SARS-CoV-2, the virus behind the COVID-19 pandemic, prompts the immune system to attack healthy cells, leading to dangerous inflammation. But how does the virus enable this attack? Johns Hopkins University researchers have taken one step toward answering that question—and suggested a potential solution in drugs that are already in clinical testing.
The Johns Hopkins team focused on two proteins, factor H and factor D, which are known as “complement” proteins, because they help the immune system clear pathogens from the body. The researchers discovered that COVID-19’s spike protein causes factor D to overstimulate the immune response, which in turn prevents factor H from mediating that response. Blocking factor D prevents that chain of events, they reported in the journal Blood.
Previous studies had shown that COVID-19 “activates a cascading series of biological reactions—what we call the alternative pathway of complement,” said senior author Robert Brodsky, M.D., director of the hematology division at the Johns Hopkins University School of Medicine, in a statement. “The goal of our study was to discover how the virus activates this pathway and to find a way to inhibit it before the damage happens.”
The researchers zeroed in on a process that occurs when the spike protein binds to healthy cells: The spikes attach to a sugar molecule called heparan, which is prevalent on cells in the lungs, blood vessels and organ muscles. They discovered that during that process, SARS-CoV-2 blocks factor H from binding to cells, leaving them vulnerable to the dangerous immune attack.
Because factor D is upstream in the complement pathway, the researchers figured that blocking it might stop that immune response. They tested a small-molecule factor D inhibitor, ACH-145951, in cells and found that SARS-CoV-2’s spike protein was unable to activate the alternative complement pathway, they reported.

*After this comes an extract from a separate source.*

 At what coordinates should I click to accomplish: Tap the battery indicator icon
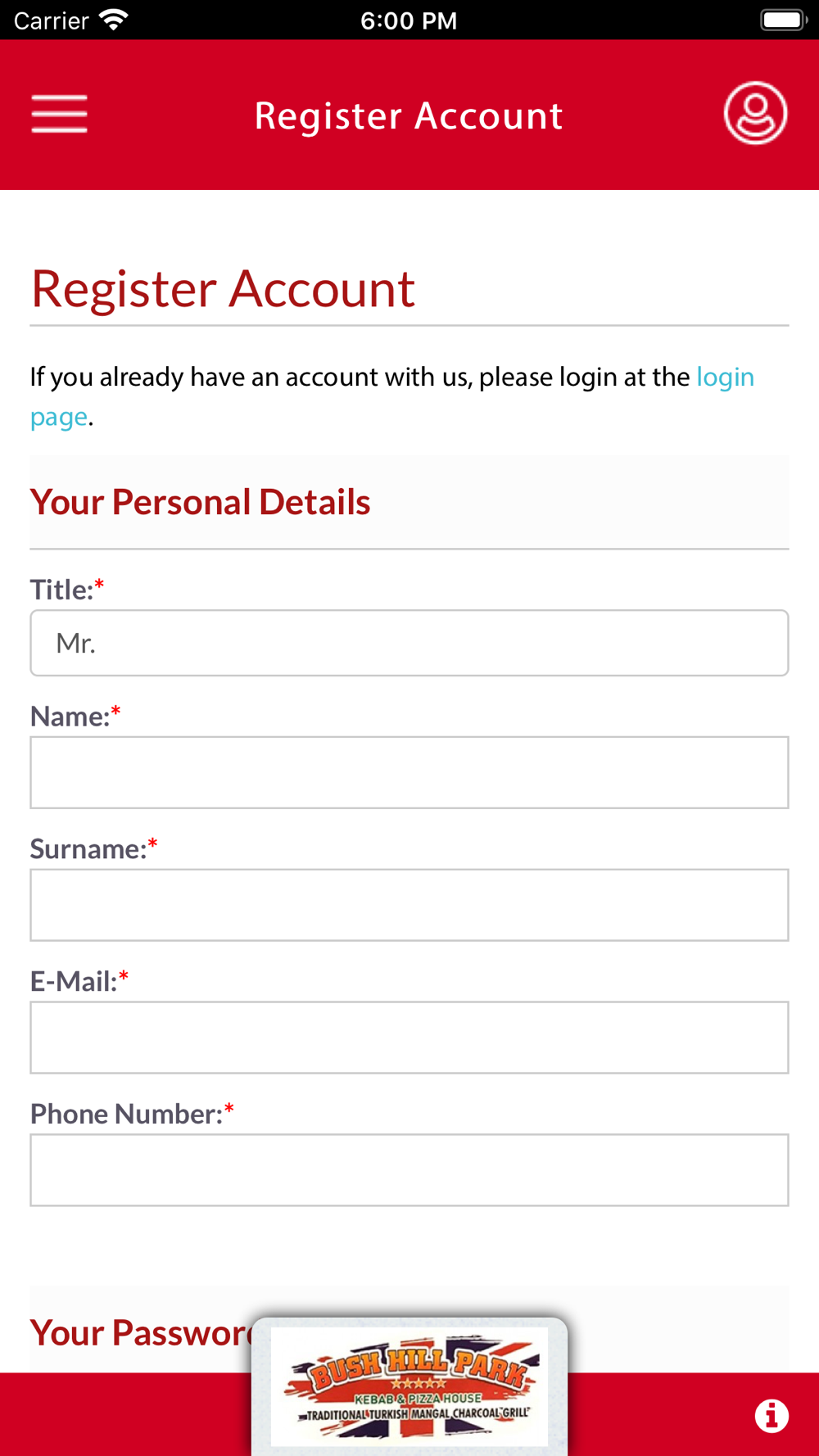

Factor D inhibitors are being developed by the likes of Alexion to address complement alternative pathway-mediated diseases. And Alexion launched a phase 3 trial of a different complement-directed drug, Ultomiris, in severe COVID-19 patients in April. Ultomiris works by inhibiting “terminal” complements and is approved by the FDA to treat rare blood disorders.

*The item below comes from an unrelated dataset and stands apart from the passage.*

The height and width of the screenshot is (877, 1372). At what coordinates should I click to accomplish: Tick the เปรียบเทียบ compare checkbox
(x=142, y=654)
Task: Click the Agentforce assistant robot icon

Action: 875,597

Also this week, a team of researchers at Imperial College London reported their discovery that another protein, Foxp3, plays a role in mediating the inflammatory immune response to COVID-19. They explained the findings in the journal Frontiers in Immunology.

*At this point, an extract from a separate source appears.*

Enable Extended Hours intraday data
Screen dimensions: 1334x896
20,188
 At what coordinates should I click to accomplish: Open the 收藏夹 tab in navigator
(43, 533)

They studied tissue samples from the lungs of six severely ill patients, three moderately sick patients and three healthy people in China. The researchers discovered that the lungs of the sickest COVID-19 patients were filled with “hyperactive” T cells, suggesting a failure of the braking mechanism in the immune system that prevents dangerous immune reactions, they said in a statement. Foxp3 usually initiates that braking system but was lacking in the samples from those patients.
The Imperial College team is now planning future studies aimed at better understanding Foxp3’s role in COVID-19 and finding ways to restore the immune system’s braking mechanism.